È stato pubblicato in Gazzetta Ufficiale dell’Unione europea del 07 luglio 2026, il Regolamento delegato (UE) 2026/807 che modifica le norme tecniche di regolamentazione (RTS) di cui al Regolamento delegato (UE) 2023/206 per quanto riguarda l’aggiornamento dei riferimenti e l’allineamento della terminologia a seguito di modifiche del CRR (Regolamento (UE) n. 575/2013) operate dal CRR III.
Si ricorda dapprima come il CRR III (Regolamento (UE) 2024/1623) abbia modificato l’art. 124 del CRR, che disciplina, nell’ambito del metodo standardizzato per il rischio di credito, le esposizioni garantite da ipoteche su beni immobili al fine di distinguere meglio tra le esposizioni inerenti ad immobili e riflettere più accuratamente il rischio associato a tali esposizioni.
La citata modifica ha comportato la rinumerazione dei paragrafi dell’art. 124 CRR, che vengono con il presente regolamento allineati anche rispetto agli RTS del Regolamento delegato (UE) 2023/206 al fine di garantire chiarezza e certezza del diritto.

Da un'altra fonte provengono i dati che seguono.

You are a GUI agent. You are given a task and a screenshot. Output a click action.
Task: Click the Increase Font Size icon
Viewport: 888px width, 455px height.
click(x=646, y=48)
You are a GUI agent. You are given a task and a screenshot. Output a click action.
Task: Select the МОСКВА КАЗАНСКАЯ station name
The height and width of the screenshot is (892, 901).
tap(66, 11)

Si evidenzia, inoltre, come il CRR III abbia modificato anche l’art. 164, par. 4, del CRR concernente il trattamento delle esposizioni al dettaglio nell’ambito del metodo basato sui rating interni per il rischio di credito, inserendo in tale paragrafo una tabella con i valori degli input floor della perdita in caso di default (Loss Given Default – LGD) che gli enti devono utilizzare per le loro esposizioni al dettaglio garantite da immobili residenziali o altre esposizioni al dettaglio garantite da immobili residenziali o immobili non residenziali.

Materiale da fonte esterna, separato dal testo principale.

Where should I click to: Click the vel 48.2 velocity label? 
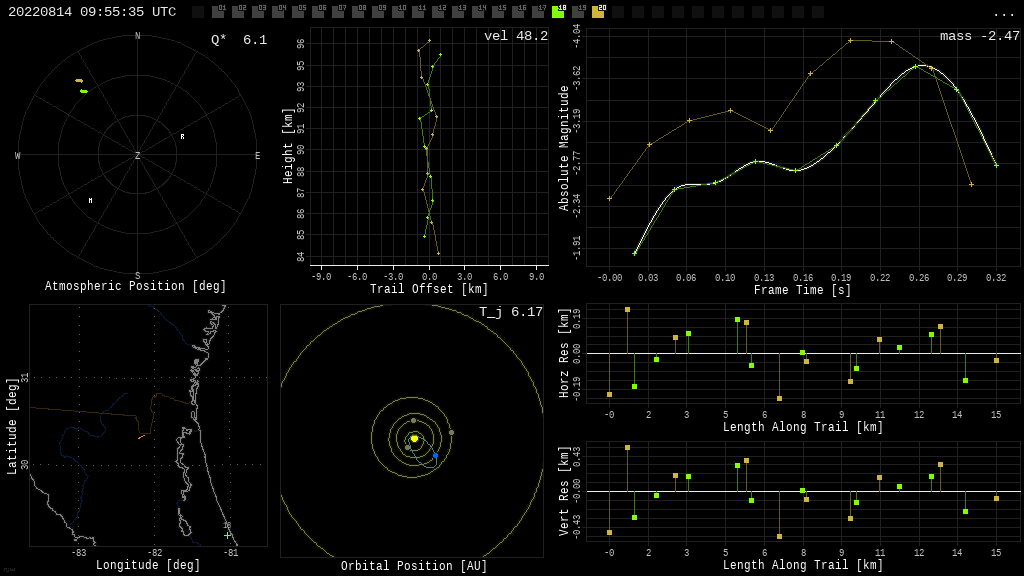(515, 36)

Di conseguenza i riferimenti ai valori minimi della LGD contenuti nell’art. 164 del CRR sono stati sostituiti da riferimenti ai valori degli input floor della LGD.
Anche tali aggiornamenti vengono recepiti dal Regolamento delegato (UE) 2026/807, che adegua conseguentemente il testo del Regolamento delegato (UE) 2023/206.